Thank You Todd Elementary CLC!

12 weeks. 31 students. 8 goofy ice breaker games. Countless memories.

Allow me to introduce my wonderful 2nd and 3rd grade after-school crew at Todd Elementary. Every week, we expel our energy outside playing games and crafting while investigating questions like “How do birds fly?” or “Which tree is older?” 

This semester, we discussed topics such as the differences between deciduous and coniferous trees, bird migration, and habitat requirements for plants and animals. We also got our hands dirty after a rainstorm and dropped all planned activities to discuss why we were seeing so many earthworms and mushrooms popping out of the ground! It was great to see their creative sides as they decorated paper birds or discussed how humans harness and use energy in their homes. Unsurprisingly, their favorite pastime was the newly introduced game Zip, Zap, Boing!

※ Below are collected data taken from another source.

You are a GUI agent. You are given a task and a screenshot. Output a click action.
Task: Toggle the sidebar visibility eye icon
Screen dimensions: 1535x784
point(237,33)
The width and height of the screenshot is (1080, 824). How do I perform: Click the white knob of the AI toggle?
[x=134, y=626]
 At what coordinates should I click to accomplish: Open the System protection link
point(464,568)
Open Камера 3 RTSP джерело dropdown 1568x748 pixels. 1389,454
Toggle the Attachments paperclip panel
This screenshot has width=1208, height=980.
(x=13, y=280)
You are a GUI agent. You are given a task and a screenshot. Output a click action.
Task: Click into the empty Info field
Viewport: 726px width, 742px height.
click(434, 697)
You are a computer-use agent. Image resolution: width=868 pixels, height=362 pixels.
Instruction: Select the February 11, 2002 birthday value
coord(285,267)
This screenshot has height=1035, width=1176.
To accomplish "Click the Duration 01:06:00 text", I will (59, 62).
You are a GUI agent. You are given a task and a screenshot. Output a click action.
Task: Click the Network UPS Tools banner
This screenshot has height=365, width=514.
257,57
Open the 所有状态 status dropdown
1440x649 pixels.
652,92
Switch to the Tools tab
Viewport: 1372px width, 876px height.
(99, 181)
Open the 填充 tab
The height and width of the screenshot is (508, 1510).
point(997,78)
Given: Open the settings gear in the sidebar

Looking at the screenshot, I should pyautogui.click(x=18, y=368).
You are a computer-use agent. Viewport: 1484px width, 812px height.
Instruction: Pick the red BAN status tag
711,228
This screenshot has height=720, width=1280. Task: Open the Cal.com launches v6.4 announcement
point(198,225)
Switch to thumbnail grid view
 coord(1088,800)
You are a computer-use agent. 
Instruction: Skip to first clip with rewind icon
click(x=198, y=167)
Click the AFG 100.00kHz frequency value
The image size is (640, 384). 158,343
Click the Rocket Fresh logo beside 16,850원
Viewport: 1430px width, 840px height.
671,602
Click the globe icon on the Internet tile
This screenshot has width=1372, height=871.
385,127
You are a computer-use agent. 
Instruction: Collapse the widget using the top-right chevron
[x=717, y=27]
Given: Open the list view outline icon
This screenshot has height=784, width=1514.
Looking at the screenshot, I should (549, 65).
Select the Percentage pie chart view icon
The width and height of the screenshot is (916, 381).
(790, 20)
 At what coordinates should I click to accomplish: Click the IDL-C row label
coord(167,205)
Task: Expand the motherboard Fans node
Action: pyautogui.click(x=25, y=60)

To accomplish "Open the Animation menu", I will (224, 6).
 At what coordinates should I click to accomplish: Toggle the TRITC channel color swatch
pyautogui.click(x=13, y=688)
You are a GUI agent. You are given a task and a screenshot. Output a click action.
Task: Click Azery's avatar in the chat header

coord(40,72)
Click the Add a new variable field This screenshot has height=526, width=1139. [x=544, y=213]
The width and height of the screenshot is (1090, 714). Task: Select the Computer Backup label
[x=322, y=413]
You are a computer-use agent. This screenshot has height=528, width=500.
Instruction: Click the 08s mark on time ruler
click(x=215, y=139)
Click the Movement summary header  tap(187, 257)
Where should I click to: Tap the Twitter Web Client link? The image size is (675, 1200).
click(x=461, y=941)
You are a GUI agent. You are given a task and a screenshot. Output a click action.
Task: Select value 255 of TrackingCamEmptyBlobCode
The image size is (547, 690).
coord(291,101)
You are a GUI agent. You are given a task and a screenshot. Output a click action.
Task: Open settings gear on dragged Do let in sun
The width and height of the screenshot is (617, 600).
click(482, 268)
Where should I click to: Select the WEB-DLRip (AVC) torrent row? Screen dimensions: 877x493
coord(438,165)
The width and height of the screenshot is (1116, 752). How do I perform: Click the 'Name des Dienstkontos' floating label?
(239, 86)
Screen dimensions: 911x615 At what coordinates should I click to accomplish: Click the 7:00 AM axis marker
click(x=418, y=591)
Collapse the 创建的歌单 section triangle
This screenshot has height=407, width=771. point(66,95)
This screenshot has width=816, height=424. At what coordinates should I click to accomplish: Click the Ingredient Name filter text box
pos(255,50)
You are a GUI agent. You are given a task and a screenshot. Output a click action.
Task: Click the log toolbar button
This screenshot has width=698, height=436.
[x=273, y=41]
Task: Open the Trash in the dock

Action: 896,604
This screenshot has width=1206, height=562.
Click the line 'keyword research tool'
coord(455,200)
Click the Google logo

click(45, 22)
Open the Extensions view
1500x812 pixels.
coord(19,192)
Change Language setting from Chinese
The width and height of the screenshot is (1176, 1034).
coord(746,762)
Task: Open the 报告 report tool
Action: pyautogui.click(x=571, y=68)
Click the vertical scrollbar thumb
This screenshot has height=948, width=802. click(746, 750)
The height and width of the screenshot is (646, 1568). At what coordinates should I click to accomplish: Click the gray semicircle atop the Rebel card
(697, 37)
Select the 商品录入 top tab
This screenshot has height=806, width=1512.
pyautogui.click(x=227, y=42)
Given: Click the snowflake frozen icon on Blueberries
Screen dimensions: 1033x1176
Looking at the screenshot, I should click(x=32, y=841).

November 2021: Students created and decorated hand turkeys. Surrounding their turkeys, they listed things they were thankful for, such as, but not limited to: God, family, friends, Minecraft, pets, nature, Mrs. Darien, Mr. Duke, potatoes, fidget spinners, and ice cream.

It’s intriguing to take a simple game like Red Light, Green Light

As an educator, it’s intriguing to take a simple game like Red Light, Green Light and give it a slight twist to introduce an ecological concept. In this case, I would indicate that the caller is a light source like the sun and turn “red light” into “night time” and “green light” into “daytime.” Suddenly, I’m introducing the idea of phototropism (the phenomenon of plants growing in the direction of a light source), or photosynthesis (the process of turning light into energy for plants to grow). It may seem like a small change, but the reward is watching students have fun and be goofy while learning because they are running around outside rather than reading the same content out of a textbook.

…and give it a slight twist to introduce an ecological concept.

We end with a lesson wrap-up, because all of the running around can cause students to forget the goal of the exercise–but in my experience, these kids get it! It’s great that we have multiple weeks to spend with these students,  because each week’s theme can build from the previous week, leading to deeper understanding and initiating further curiosity.

The dynamic of this group is always fun, energetic, and ready to learn. I remember doing our Rafters of Thanksgiving craft, where students drew pictures of things they are thankful for in 2021 (surrounding their hand turkey suited with feathers and googly eyes). My heart was so full when students would call me or our Beloit College Duffy intern, Duke Ding, over for help, and they would ask how we spelled our names because they were thankful for us.

Without a doubt, my friends, the feeling is certainly mutual.